## begin Reading text

FKG (Suing as the Father and Next Friend to SW (Minor) & 2 others v Wachira (Civil Appeal 96, 97 & 98 of 2019 (Consolidated)) [2023] KEHC 24804 (KLR) (3 November 2023) (Judgment)
Neutral citation:
[2023] KEHC 24804 (KLR)
Republic of Kenya
Civil Appeal 96, 97 & 98 of 2019 (Consolidated)
LM Njuguna, J
November 3, 2023
Between
FKG (Suing as the Father and Next Friend to SW (Minor)
1st Appellant
FKG (Suing as the Father and Next Friend to JBM (Minor)
2nd Appellant
FKG
3rd Appellant
and
Antony Muthomi Wachira
Respondent
(An Appeal against the judgments and decrees of the trial court in Wang’uru Magistrate’s Court Civil Case Numbers 127 of 2018, 128 of 2018 and 125 of 2018)
Judgment
1.The 1st, 2nd and 3rd appellants have filed memoranda of appeal dated 29th December 2019, for the 1st appellant and 09th December 2019 for the 2nd and 3rd appellants. They seek orders that:
2.The grounds of appeal in all the three cases are:
3.The facts of the cases are that on/or about the 26th day of December 2017, the 3rd appellant was riding motor cycle registration number KMDY xxxG with the 1st and 2nd appellants being lawful pillion passengers thereon, along Embu-Mwea Road near Kimbimbi Town center, when motor vehicle registration number KCK xxxM was so negligently and/or carelessly driven, managed and/or controlled that the same was allowed to knock down the appellants occasioning them severe bodily injuries and causing them to suffer loss and damage. The particulars of the injuries sustained were: in the case of the 1st appellant- bruises on the occipital region, in the case of the 2nd appellant-bruises on the face and the chest recurrent headaches and chest pains, and in the case of the 3rd appellant- bruises on the scalp, back and lower back with recurrent headaches and chest pains. In the plaints, the appellants sought general damages, costs of the suits with interest and special damages of Ksh. 3,550/= each for the 1st and 2nd appellants and Kshs. 5,550/= for the 3rd appellant.
4.The respondent filed a statement of defense denying the allegations made by the appellants stating that the accident, if any, was caused solely or substantially by the negligence of the appellants, and put the appellants to strict proof of the facts alleged.
5.PW1 stated that she was not the investigating officer of the cases but she had been briefed on the facts. That she did not visit the accident scene but was informed that the respondent’s vehicle hit the motorcycle and injured the appellants. She added that she did not know if the driver of the motor vehicle KCK xxxM had been charged with a traffic offence and that she was not sure if the motor cycle was insured. That four people were on the motor cycle and three of them got injured from the accident. She also stated that she did not have conduct of the investigations and did not know how the same were progressing.

## end Reading text
## begin Information shown

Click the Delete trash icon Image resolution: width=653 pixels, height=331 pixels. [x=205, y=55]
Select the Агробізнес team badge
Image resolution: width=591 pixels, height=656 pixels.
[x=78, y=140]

## end Information shown

Exercise ::
Resume the judgment on the motorcycle accident appeals, picking up right after its last sentence.

Final answer ::
6.PW2 was the 3rd appellant herein who stated that on the day of the incident at around 10PM, he was riding the motorcycle while carrying his wife and two children when the motorcycle was hit from behind by the motor vehicle KCK xxxM. That during the accident, the motor vehicle did not stop but one of its side mirrors had fallen off and it bore the registration number. It was his testimony that after the accident, him and his wife fell unconscious and he suffered recurrent headaches for seven months. That as a result of the accident, the minor who is the 2nd appellant did not attend school for one year, even though there was no proof that she was attending school before the accident. He did not produce a copy of his insurance sticker as an exhibit but he stated that he had his driving licence in court.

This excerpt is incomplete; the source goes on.